Rand en fut médusé. Elle entrait comme en pays conquis, l’insultait, le menaçait, lui annonçait avec désinvolture qu’elle était au courant pour les voix dans sa tête, sur quoi elle voulait s’en aller pour bavarder gentiment avec Merana et Annoura. Est-elle folle, elle ? Toujours pas de réponse de Lews Therin. L’homme était réel. Il l’était !

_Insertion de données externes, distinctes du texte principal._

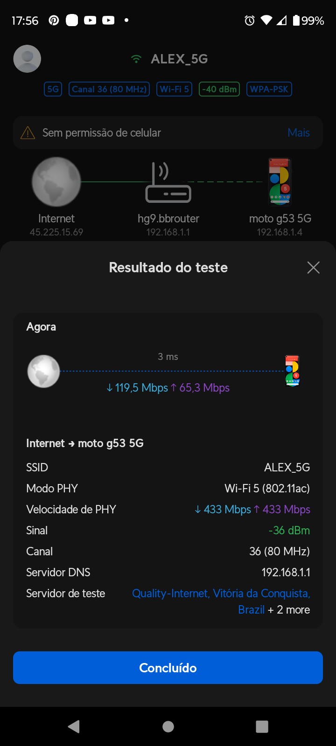Close the Resultado do teste panel

click(x=313, y=268)
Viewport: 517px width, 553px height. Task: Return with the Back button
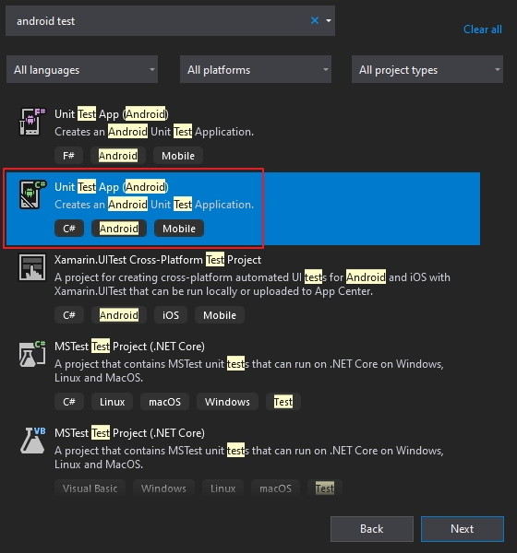click(372, 529)
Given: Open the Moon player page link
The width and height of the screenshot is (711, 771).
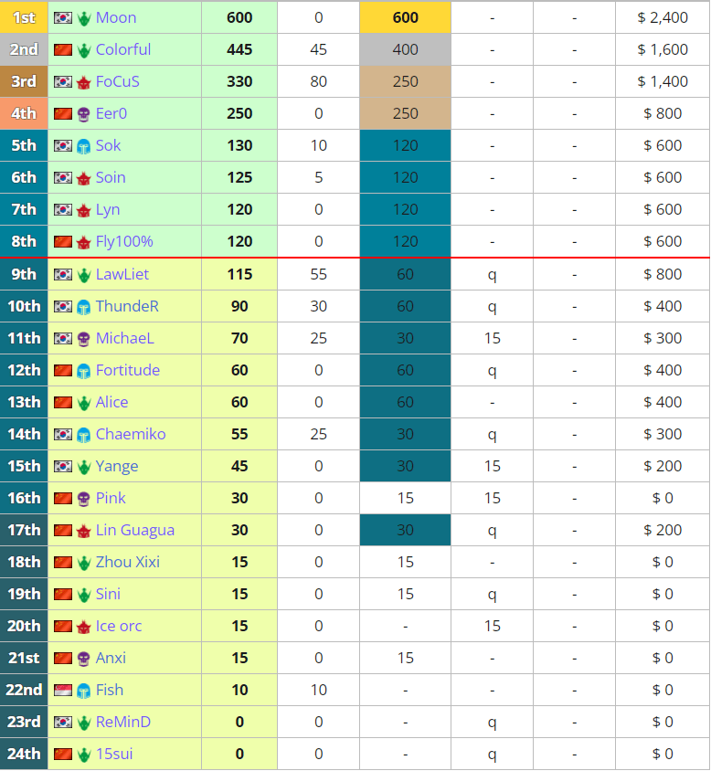Looking at the screenshot, I should (x=116, y=17).

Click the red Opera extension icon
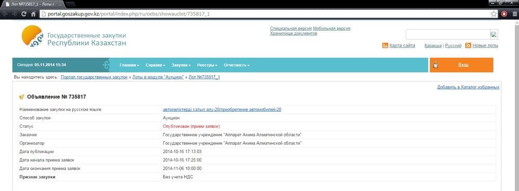(x=504, y=14)
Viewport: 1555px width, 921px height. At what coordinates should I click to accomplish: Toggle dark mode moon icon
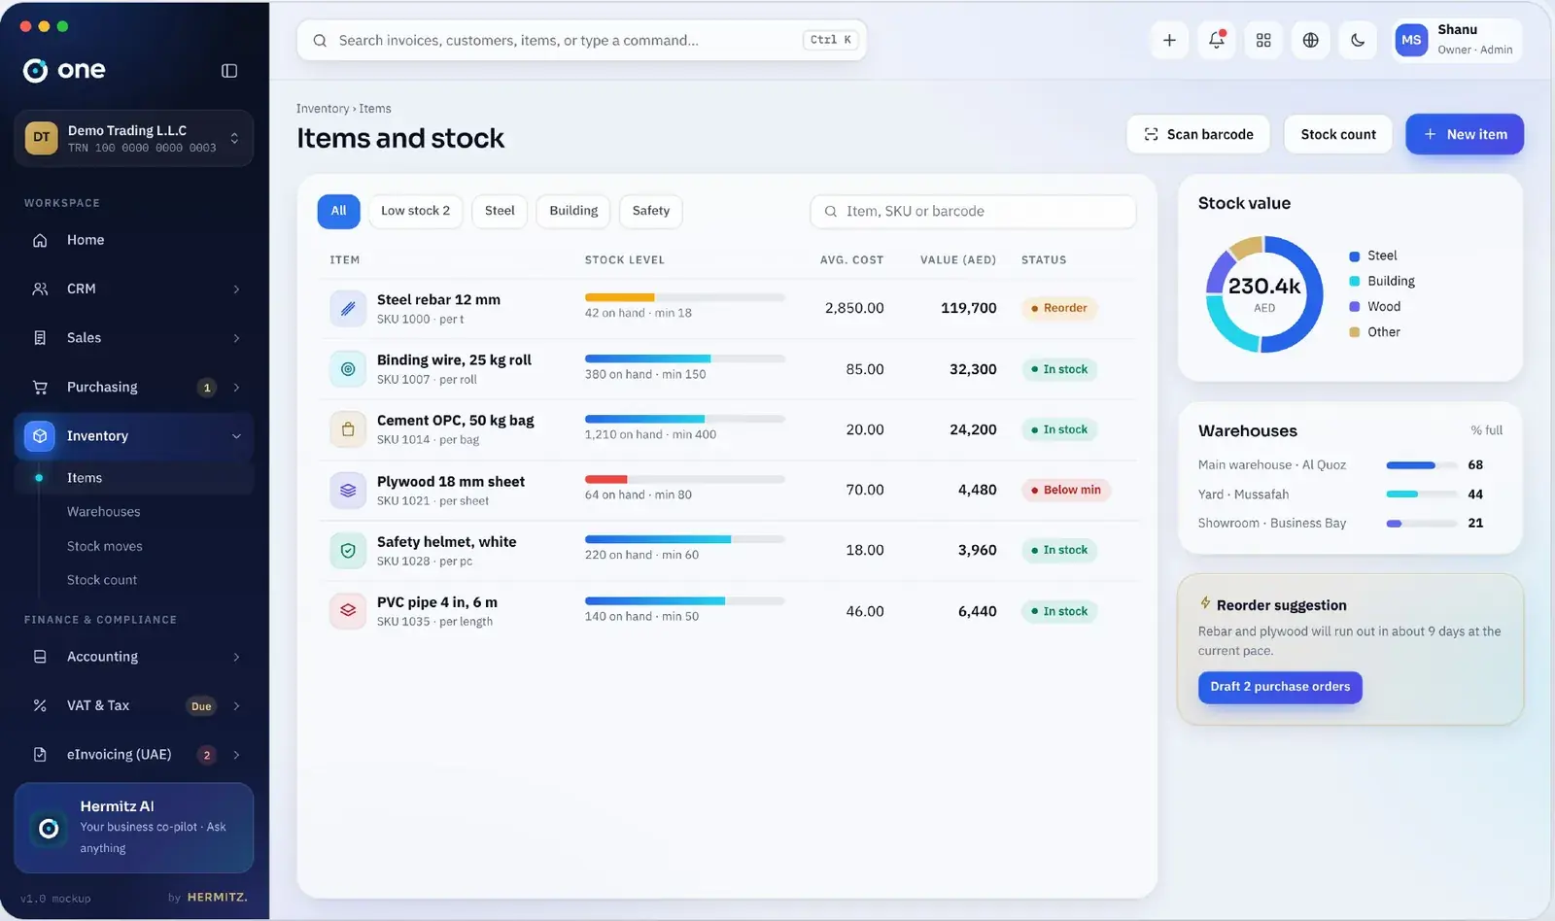(1358, 40)
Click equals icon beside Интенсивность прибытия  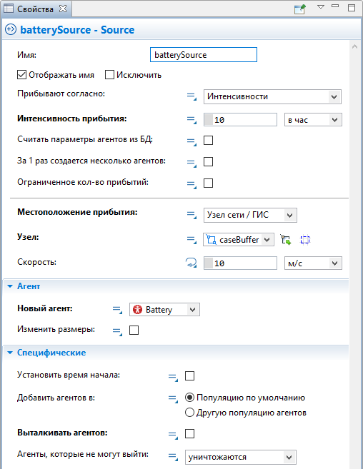coord(192,120)
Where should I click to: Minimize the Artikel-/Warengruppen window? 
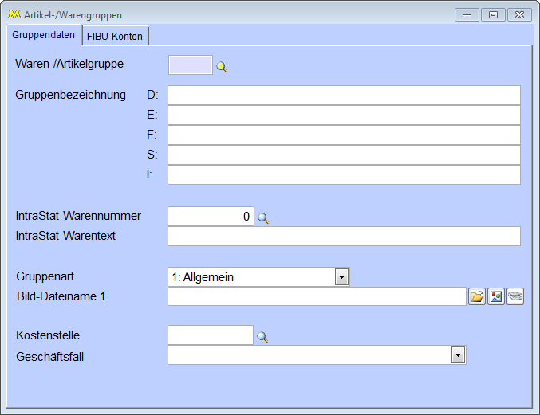coord(467,14)
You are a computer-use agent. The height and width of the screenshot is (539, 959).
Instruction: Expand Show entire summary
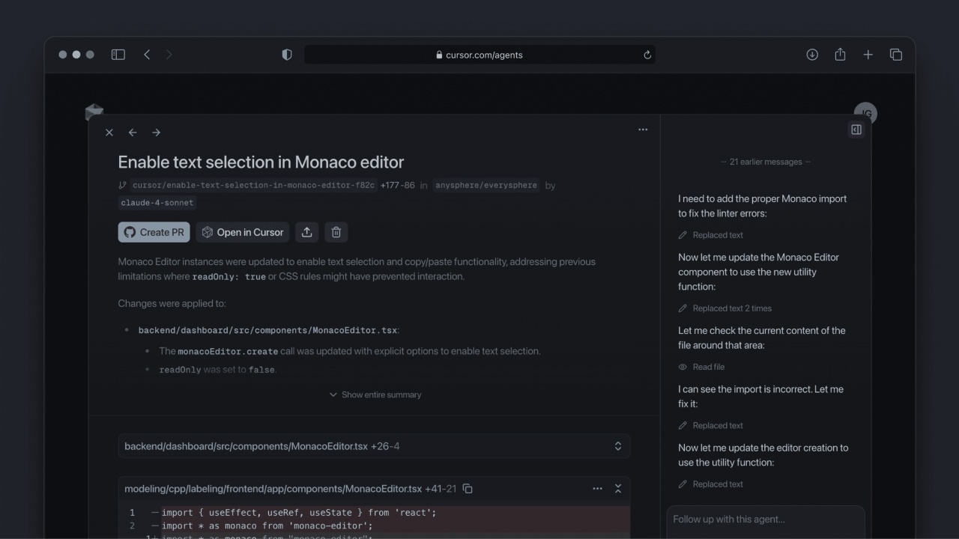[x=375, y=395]
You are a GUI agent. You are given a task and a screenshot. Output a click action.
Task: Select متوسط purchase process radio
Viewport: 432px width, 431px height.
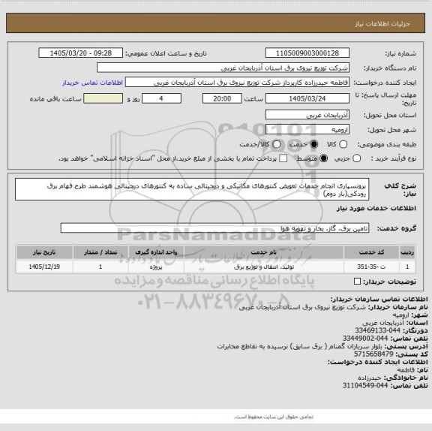[324, 158]

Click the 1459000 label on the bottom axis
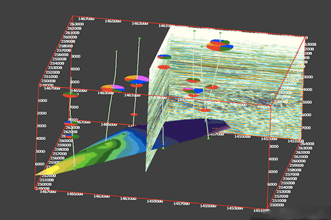click(157, 201)
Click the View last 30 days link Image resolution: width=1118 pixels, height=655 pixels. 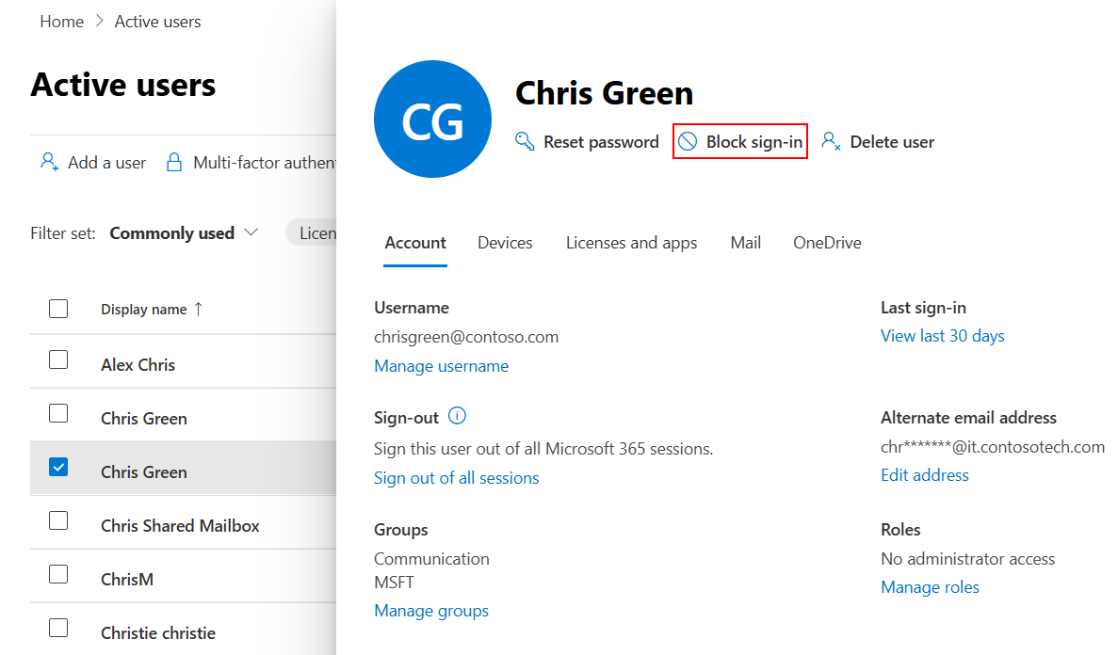(x=942, y=335)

— Allez-vous-en, dit-il. Allez-vous-en et…

Il n’était pas fou.

— Sortez tous ! Sortez !

Dashiva le regarda, clignant les yeux, penchant la tête, puis il haussa les épaules et se dirigea vers la porte. Cadsuane sourit, comme prête à répéter qu’il était un gentil garçon, puis rassemblant Merana et Annoura, elle les poussa vers les Vierges qui abaissaient leurs voiles et fronçaient les sourcils avec inquiétude. Narishma le regarda aussi, hésitant, jusqu’à ce que Rand lui adresse un geste impérieux. Finalement, ils sortirent tous, et il resta seul. Seul.

Il lança le Sceptre du Dragon loin de lui d’un geste convulsif. La pointe s’en enfonça dans un fauteuil, où il resta planté, vibrant, les glands oscillant doucement.

— Je ne suis pas fou, dit-il dans le vide de la salle.

Lews Therin lui avait raconté des choses ; il ne se serait jamais échappé du coffre de Galina sans la voix du mort. Mais il avait utilisé le Pouvoir avant d’avoir jamais entendu la voix ; il avait découvert tout seul comment faire tomber le tonnerre, lancer le feu et construire des combinaisons qui avaient tué des centaines de Trollocs. À ce moment-là, c’était peut-être Lews Therin, comme ces souvenirs où il grimpait aux arbres dans un verger de pruniers, et où il entrait dans la Salle des Serviteurs, et une douzaine d’autres qui s’insinuaient dans sa mémoire sans que sa volonté y eût aucune part. Et peut-être que tous ces souvenirs étaient des illusions, les rêves fous d’un esprit fou, comme la voix.

Il réalisa qu’il arpentait la salle, et fut incapable de s’arrêter. Il sentait qu’il devait bouger, faute de quoi ses muscles secoués de spasmes allaient le mettre en pièces.

— Je ne suis pas fou, haleta-t-il.

Pas encore.

— Je ne suis pas…

Au bruit de la porte qui s’ouvrait, il pivota sur lui-même, espérant que c’était Min.

C’était encore Riallin, soutenant une petite femme trapue en robe bleu foncé, aux cheveux presque entièrement gris et au visage rustaud. Au regard absent et aux yeux rougis par les larmes.

Il eut envie de leur dire de s’en aller, de le laisser tranquille. Seul. Était-il seul ? Lews Therin était-il un rêve ? Si seulement on le laissait… Idrien Tarsin était la directrice de l’école qu’il avait fondée ici en Cairhien ; c’était une femme tellement pratique qu’il n’était pas certain qu’elle croyait en le Pouvoir Unique puisqu’elle ne pouvait ni le voir ni le toucher. Qu’est-ce qui avait bien pu la mettre dans cet état ?

Il s’obligea à se tourner vers elle. Fou ou pas, seul ou pas, il n’y avait personne d’autre pour faire ce qui devait être accompli. Pas même ce modeste devoir. Plus lourd qu’une montagne.

— Qu’est-ce qu’il y a ? demanda-t-il, d’une voix aussi douce que possible.

Fondant en larmes, Idrien trébucha contre lui et s’effondra contre sa poitrine. Quand elle se fut suffisamment ressaisie pour lui raconter son histoire, lui aussi avait envie de pleurer.